The entries follow. Please return all of them exactly.

DATASET RECORDS section start

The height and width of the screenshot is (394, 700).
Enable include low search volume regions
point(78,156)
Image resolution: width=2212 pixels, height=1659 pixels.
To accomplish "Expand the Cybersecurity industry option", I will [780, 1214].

DATASET RECORDS section end

→ **WRITTEN RESPONSE**
The height and width of the screenshot is (394, 700).
Enable include low search volume regions
point(78,156)
Image resolution: width=2212 pixels, height=1659 pixels.
To accomplish "Expand the Cybersecurity industry option", I will [780, 1214].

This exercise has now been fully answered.